En lugar de explicar cuál pudo ser el motivo, Bi se agachó, apagó el cigarrillo aplastándolo contra una losa de piedra y metió la colilla en la bolsa que llevaba al hombro.

—Tengo que hacer mi recorrido habitual. A usted no le ha sido fácil entrar, quédese el tiempo que quiera. Así podrá empaparse de la grandeza del presidente Mao.

Bi se marchó arrastrando los pies y tarareando una canción en voz baja. «Rojo es el este, y por allí sale el sol. China nos ha dado a Mao Zedong, un gran salvador que trabaja en pos de la felicidad del pueblo.»

Era una tonada que los chinos cantaban todos los días durante la Revolución Cultural. Y que el gran reloj situado en lo alto del edificio de la Aduana del parque Bund tocaba cada hora. Mientras veía alejarse a Bi por el jardín desierto, Chen pensó en un poema de la dinastía Tang titulado «El palacio exterior».

En el antiguo palacio exterior, ahora desierto,

florecen las flores

en una explosión escarlata

de esplendor solitario.

Esas damas palaciegas, abandonadas hace ya tanto,

permanecen sentadas allí, con el cabello blanco,

y hablan, ociosas,

sobre el emperador Xuan.

Por un momento, Chen se sintió confundido. No era ningún político ni tampoco un historiador. Y ya no era un poeta, según Ling, sino un poli que ni siquiera sabía qué hacer ahí.

El arrendajo lo sobrevoló de nuevo; aún tenía las alas relucientes, como en un sueño perdido. Su móvil sonó de repente, interrumpiendo aquel momento de confusión. Era el subinspector Yu, desde Shanghai.

—Tenía que llamarlo, jefe. El Viejo Cazador me ha dado este número de móvil, dondequiera que esté. Han matado a Song.

—¿Cómo?

Chen se levantó.

—No sé los detalles de su muerte, sólo que lo atacaron en una bocacalle.

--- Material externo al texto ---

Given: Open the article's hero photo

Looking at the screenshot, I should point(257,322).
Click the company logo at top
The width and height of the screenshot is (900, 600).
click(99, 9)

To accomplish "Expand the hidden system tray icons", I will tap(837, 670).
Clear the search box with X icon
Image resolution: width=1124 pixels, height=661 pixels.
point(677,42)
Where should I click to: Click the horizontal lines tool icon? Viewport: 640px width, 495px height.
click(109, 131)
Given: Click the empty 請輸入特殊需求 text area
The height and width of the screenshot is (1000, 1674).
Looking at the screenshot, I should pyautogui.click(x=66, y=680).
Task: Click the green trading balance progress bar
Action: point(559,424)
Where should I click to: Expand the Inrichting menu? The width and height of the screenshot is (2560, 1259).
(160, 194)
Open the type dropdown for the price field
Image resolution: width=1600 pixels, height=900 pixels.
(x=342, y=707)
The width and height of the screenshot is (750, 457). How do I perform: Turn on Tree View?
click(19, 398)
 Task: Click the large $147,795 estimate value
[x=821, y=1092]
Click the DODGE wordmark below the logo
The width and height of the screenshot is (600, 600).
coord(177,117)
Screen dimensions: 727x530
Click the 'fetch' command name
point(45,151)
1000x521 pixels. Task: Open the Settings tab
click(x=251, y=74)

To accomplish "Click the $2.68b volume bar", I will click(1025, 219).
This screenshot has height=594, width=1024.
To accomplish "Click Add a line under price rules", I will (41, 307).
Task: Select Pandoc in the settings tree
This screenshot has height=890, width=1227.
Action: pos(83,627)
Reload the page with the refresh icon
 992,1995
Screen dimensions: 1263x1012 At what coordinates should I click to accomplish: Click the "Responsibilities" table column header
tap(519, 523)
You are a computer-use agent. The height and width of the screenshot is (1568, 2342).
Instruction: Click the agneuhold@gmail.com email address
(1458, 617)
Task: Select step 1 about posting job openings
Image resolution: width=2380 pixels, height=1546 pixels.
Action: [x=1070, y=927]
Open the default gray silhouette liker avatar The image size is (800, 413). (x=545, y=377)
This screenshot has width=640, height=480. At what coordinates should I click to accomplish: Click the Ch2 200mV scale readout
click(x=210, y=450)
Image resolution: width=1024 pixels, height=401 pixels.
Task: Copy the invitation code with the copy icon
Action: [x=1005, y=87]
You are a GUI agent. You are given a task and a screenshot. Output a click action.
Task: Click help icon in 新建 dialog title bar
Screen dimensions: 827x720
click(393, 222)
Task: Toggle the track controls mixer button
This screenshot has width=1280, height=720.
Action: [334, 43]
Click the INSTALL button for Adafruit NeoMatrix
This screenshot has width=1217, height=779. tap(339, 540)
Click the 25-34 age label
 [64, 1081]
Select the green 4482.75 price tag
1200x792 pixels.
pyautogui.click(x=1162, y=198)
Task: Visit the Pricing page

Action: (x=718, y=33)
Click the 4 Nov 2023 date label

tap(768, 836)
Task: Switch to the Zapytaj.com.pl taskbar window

—¿Lo atacaron en una bocacalle? ¿Quién?

—Seguridad Interna no quiere darnos ninguna información. Pero por lo que he oído, es posible que lo atracaran unos gángsteres. Le propinaron un golpe mortal que le partió el cráneo con una barra de hierro o con algún objeto similar.

—Una barra de hierro… —El arma era reveladora para Chen—. ¿Quién está al frente de la investigación?

—Otro agente de Seguridad Interna. Llamaron al Departamento exigiendo saber dónde se encontraba usted. El secretario del Partido Li me lo preguntó a mí, con la cara larga como la de un caballo.

—Volveré hoy, Yu —dijo Chen—. Búsqueme el nombre del agente de Seguridad Interna, y también su teléfono.

—Así lo haré. ¿Algo más, jefe?

—Ha estado preguntando acerca de los amantes de Qian, tanto del primero como del segundo, ¿verdad?

—Sí, el Viejo Cazador le habrá hablado de Peng, el segundo.

—En cuanto al primero, Tan, una escuadra de Pekín lo estuvo investigando antes de su muerte.

—¿Ha averiguado algo sobre esa investigación?

—No. Vuelva a ponerse en contacto con el comité vecinal de Tan. Con el policía del barrio, quiero decir, porque lo conoce bien. En aquella época, el comité vecinal proporcionó a la escuadra de Pekín una lista de personas a las que interrogar. Una lista de personas cercanas a Tan y a Qian.

—Iré hasta allí y conseguiré la lista —aseguró Yu—. ¿Algo más?

—Llámeme inmediatamente si hay alguna novedad.

Mientras cerraba el móvil, Chen decidió que debía salir cuanto antes del Mar del Sur Central.

No tenía ganas de volver a las habitaciones de Mao, pese a haber bautizado el asunto como el «caso Mao», nombre que en su momento le pareció apropiado.